Apr 14, 2020 jtlayton

The Linux Kernel CephFS client has gained the ability to automatically recover access to the cluster after a blacklisting and unblacklisting event.

CephFS relies heavily on delegating recallable stateful objects (represented by file capabilities, dentries, etc.) to the clients to attain good performance. This allows the clients to effectively cache granular information about the filesystem. Performance (and forward progress) also relies on the client to return that state in a timely fashion when it's revoked by the MDS.

In certain cases the client can fail to return its state back to the MDS for a long time. This could be due to a bug on the client or server, or a loss of connectivity between them. In this situation, the client can end up blacklisted (aka evicted) by the MDS's, with all of its state forcibly revoked.

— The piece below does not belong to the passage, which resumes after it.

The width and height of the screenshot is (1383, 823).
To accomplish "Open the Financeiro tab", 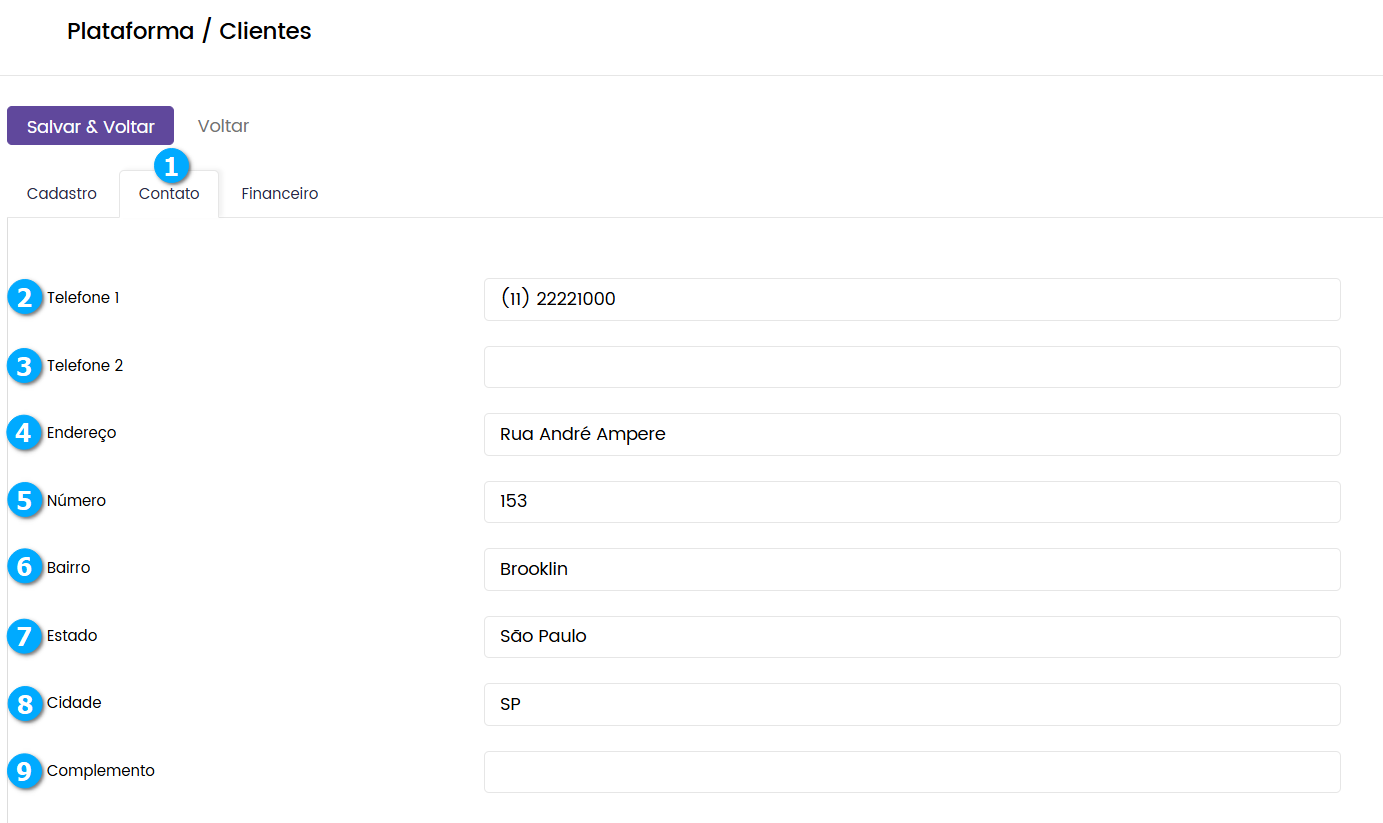I will (279, 194).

Once the problem has been solved, the administrator can remove the client from the blacklist. In the past, the client needed to re-mount the filesystem in order to recover, which is disruptive for some applications.

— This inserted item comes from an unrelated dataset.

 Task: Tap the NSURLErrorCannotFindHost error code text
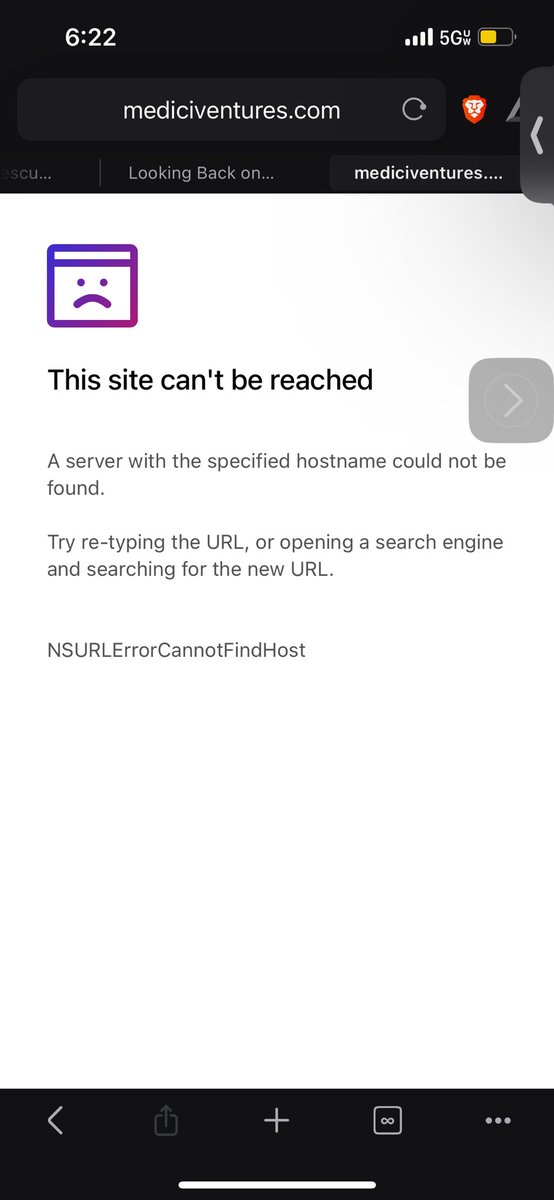point(176,650)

Starting in v5.4, the Linux client accepts a new recover_session= mount option. The default is recover_session=no, which preserves the historical behavior.

If the mount option recover_session=clean is specified, then the client will attempt to reconnect to the MDS once the blacklisting has been cleared.

For a workload that is all reads and that doesn't involve file locking, the recovery should be seamless.

It can also be used on writeable mounts and/or with file locking as well, but the client must take steps to protect data integrity for clients that weren't blacklisted, and ensure that its caches are coherent in this situation.

Any data or metadata that was written to the cache and not yet flushed out will be dropped, and writeback errors will be recorded against those inodes (causing an error to be returned when fsync() is called on one of its file descriptors).

File descriptors that are associated with files on which any file locks were held will return errors on any read or write attempt against them. All of them must be closed before any reads or writes will again be allowed.

In general, this option should not be used by most clients that have stable connections to the MDS's, but in environments where connectivity may be spotty, and availability is more important than correctness, admins may want to consider enabling it.